Copied to clipboard

Flag this post as spam?

This post will be reported to the moderators as potential spam to be looked at


  • Connie DeCinko 931 posts 1160 karma points
    Sep 22, 2015 @ 22:26
    Connie DeCinko
    0

    Examine Search Fails for two character words

    We use Examine to index a database with rule definitions. Recently I became aware that for a basic search phrase, such as "admission motion" works fine, but as soon as I add a two character word in the middle such as "admission on motion", we get a NULL reference error:

    [NullReferenceException: Object reference not set to an instance of an object.]
       Lucene.Net.Search.BooleanQuery.Rewrite(IndexReader reader) +353
       Lucene.Net.Search.BooleanQuery.Rewrite(IndexReader reader) +367
       Lucene.Net.Search.IndexSearcher.Rewrite(Query original) +29
       Lucene.Net.Search.Query.Weight(Searcher searcher) +52
       Lucene.Net.Search.Searcher.Search(Query query, Filter filter, Int32 n, Sort sort) +29
       Examine.LuceneEngine.SearchResults.DoSearch(Query query, IEnumerable`1 sortField) +258
       Examine.LuceneEngine.Providers.BaseLuceneSearcher.Search(ISearchCriteria searchParams) +181
       Ethics.DAL.EthicsDB.getSearchedOpinions(String searchPhrase) +3109
       Ethics.Opinions.Page_Load(Object sender, EventArgs e) +682
    

    At first look, I cannot see anything wrong with my code. Thoughts?
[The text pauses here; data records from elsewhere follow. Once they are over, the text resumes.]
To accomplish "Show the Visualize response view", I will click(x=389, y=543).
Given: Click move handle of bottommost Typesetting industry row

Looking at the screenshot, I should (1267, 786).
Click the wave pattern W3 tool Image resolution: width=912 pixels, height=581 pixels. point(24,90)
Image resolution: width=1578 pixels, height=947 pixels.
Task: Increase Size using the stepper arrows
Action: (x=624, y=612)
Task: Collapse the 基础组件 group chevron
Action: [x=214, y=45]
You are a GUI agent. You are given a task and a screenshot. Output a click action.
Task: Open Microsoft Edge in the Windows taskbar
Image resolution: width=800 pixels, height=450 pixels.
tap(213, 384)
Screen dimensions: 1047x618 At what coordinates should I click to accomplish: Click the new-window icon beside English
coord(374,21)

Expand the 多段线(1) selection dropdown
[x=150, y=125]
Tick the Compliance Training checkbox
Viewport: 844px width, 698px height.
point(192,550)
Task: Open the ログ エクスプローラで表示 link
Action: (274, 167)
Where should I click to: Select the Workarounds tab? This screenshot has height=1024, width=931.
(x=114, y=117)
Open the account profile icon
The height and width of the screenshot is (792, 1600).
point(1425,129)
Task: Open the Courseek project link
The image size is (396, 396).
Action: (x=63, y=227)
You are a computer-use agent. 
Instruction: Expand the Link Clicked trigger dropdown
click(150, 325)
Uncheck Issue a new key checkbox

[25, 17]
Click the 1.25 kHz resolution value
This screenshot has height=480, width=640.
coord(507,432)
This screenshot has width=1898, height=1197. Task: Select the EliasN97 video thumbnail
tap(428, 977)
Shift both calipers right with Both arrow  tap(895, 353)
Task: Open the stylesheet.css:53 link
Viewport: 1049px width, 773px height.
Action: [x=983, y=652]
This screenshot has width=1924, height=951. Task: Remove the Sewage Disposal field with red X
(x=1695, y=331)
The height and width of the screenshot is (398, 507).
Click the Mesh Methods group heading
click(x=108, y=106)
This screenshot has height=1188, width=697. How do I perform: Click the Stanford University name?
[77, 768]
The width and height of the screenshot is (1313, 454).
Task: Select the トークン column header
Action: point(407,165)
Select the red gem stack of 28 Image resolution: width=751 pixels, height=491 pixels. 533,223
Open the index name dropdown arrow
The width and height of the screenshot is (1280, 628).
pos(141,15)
        public static DataTable getSearchedOpinions(string searchPhrase)
        {
            searchPhrase = Regex.Replace(searchPhrase, @"[^a-zA-Z0-9'.\s/\*""]{1,40}", String.Empty);
            searchPhrase = searchPhrase.Replace(" & ", " & ");
            searchPhrase = searchPhrase.Replace(" and ", " ");
            searchPhrase = Regex.Replace(searchPhrase, @"\s+", " ");
            string[] splitSearchPhrase = Utilities.Split(searchPhrase, " ", "\"");
    
            DataTable dt = new DataTable();
            dt.Columns.Add("opinion_ID", typeof(Int32));
            dt.Columns.Add("title", typeof(string));
            dt.Columns.Add("summary", typeof(string));
            dt.Columns.Add("bodytext", typeof(string));
            dt.Columns.Add("opinionDate", typeof(DateTime));
            dt.Columns.Add("smallOpinionDate", typeof(string));
            dt.DefaultView.Sort = "opinion_ID DESC";
    
            Examine.SearchCriteria.IBooleanOperation filter = null;
    
            int i = 0;
    
            var criteria2 = ExamineManager.Instance
            .SearchProviderCollection["EthicsOpinionsSearcher"]
            .CreateSearchCriteria();
    
            filter = null;
    
            i = 0;
            for (i = 0; i < splitSearchPhrase.Length; i++)
            {
                if (filter == null)
                {
                    filter = criteria2
                    .GroupedOr(new string[] { "opinion_Num", "title", "summary", "bodytext", "opiniondate", "smallOpinionDate" }, splitSearchPhrase[i].Escape())
                    .Or()
                    .GroupedOr(new string[] { "title", "summary", "bodytext" }, splitSearchPhrase[i].Fuzzy(0.7f));
                }
                else
                {
                    filter = filter
                    .And()
                    .GroupedOr(new string[] { "title", "summary", "bodytext", "opiniondate" }, splitSearchPhrase[i].Escape())
                    .Or()
                    .GroupedOr(new string[] { "title", "summary", "bodytext" }, splitSearchPhrase[i].Fuzzy(0.7f));
                }
            }
            ISearchResults SearchResults2 = ExamineManager.Instance.SearchProviderCollection["EthicsOpinionsSearcher"].Search(filter.Compile());
    
            foreach (var row in SearchResults2)
            {
                DataRow dr = dt.NewRow();
                dr["opinion_ID"] = row.Fields["opinion_ID"];
                dr["title"] = row.Fields["title"];
                dr["summary"] = row.Fields["summary"];
                dr["bodytext"] = row.Fields["bodytext"];
                dr["opinionDate"] = row.Fields["opinionDate"];
                dr["smallOpinionDate"] = row.Fields["smallOpinionDate"];
                dt.Rows.Add(dr);
            }
    
            return dt;
        }
    
  • Ismail Mayat 4511 posts 10092 karma points MVP 2x admin c-trib
    Sep 23, 2015 @ 09:24
    Ismail Mayat
    0

    Connie,

    Which analyser are you using to create the index? Your Examine config file will have the definition. If using standard then all english stop words will be removed.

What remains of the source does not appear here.